In a real-world study, about 75% of patients achieved disease control by week 12, and nearly 68% had well-controlled disease by that point. The timeline varies, though. Some people respond after a single injection, while others need several months. About half of patients who showed no response at 12 weeks went on to respond by week 24, so early non-response doesn’t mean the treatment has failed. Improvements in sleep, work productivity, and anxiety were sustained through 48 weeks of treatment in longer studies. Roughly half of patients who complete one to two courses of omalizumab enter long-term remission lasting four years or more.

What Testing Can Reveal

There’s no single test that diagnoses the cause of chronic hives, but a basic panel can rule out important contributors. Guidelines recommend a complete blood count, inflammatory markers (erythrocyte sedimentation rate and C-reactive protein), and a thorough patient history to screen for underlying infections or inflammation. Adding a thyroid panel with antibody testing is valuable given the strong association between thyroid autoimmunity and chronic hives.

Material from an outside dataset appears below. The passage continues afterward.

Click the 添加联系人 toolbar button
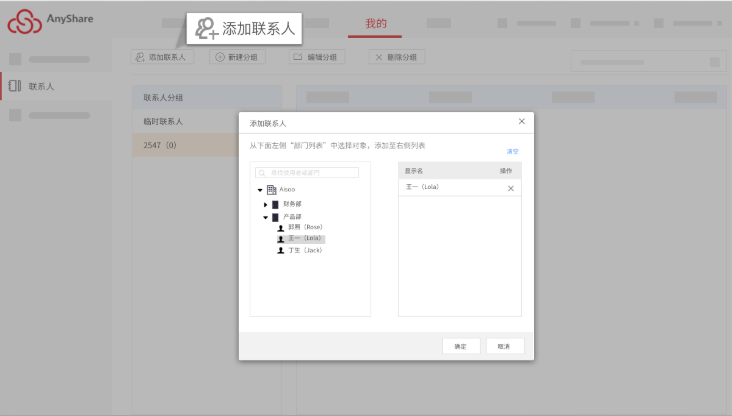 pos(162,58)
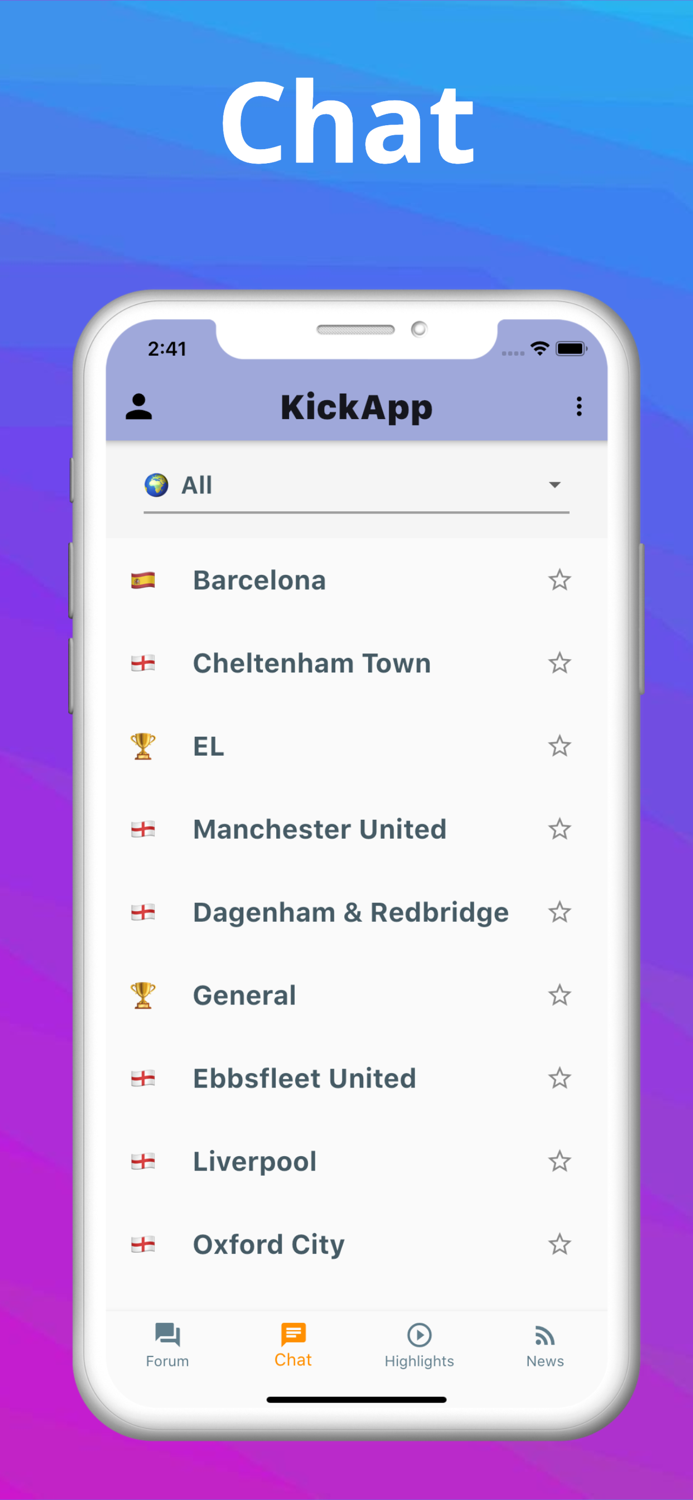Click the Forum chat bubbles icon

tap(166, 1333)
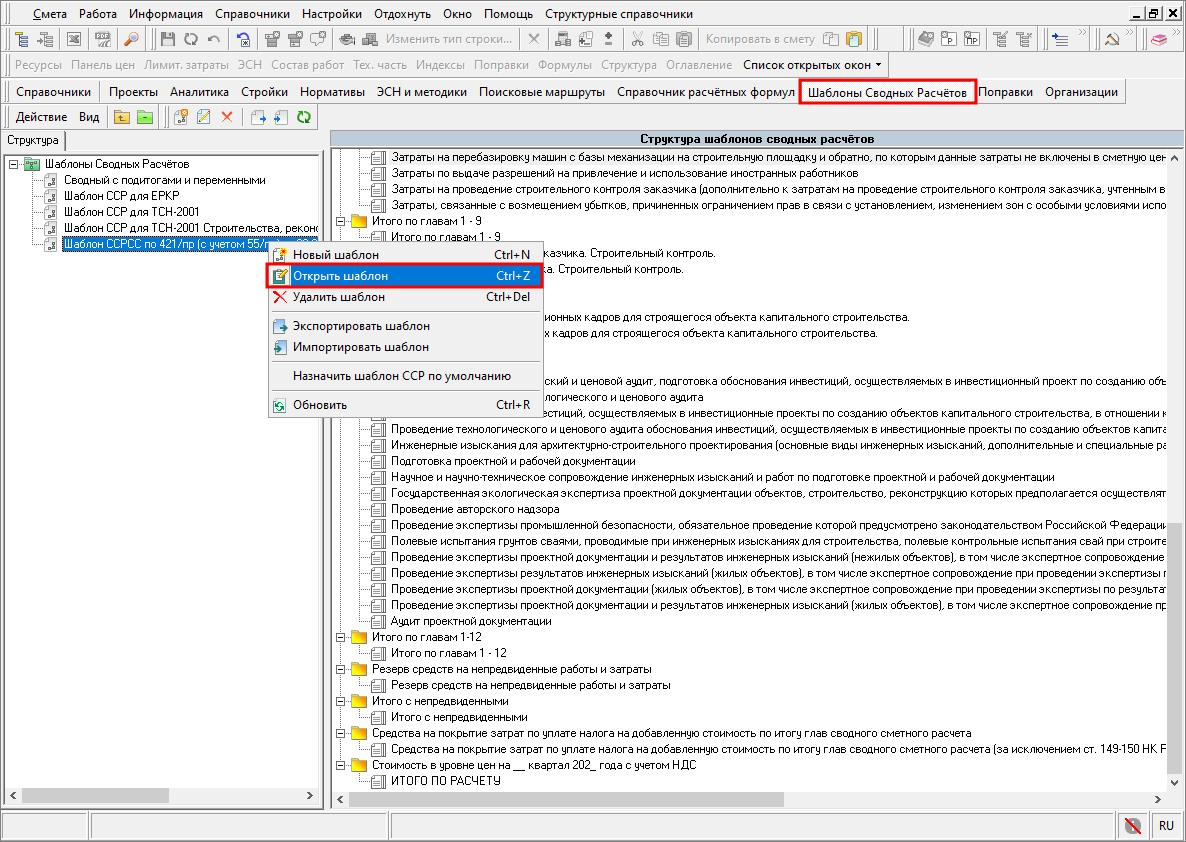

Extensive allergy testing is generally not helpful for chronic spontaneous urticaria, because the condition is rarely driven by a traditional allergen. If your doctor has already ruled out food allergies and environmental triggers and your hives persist, the cause is more likely autoimmune or idiopathic, and the focus should shift from identifying an external trigger to managing the overactive immune response itself.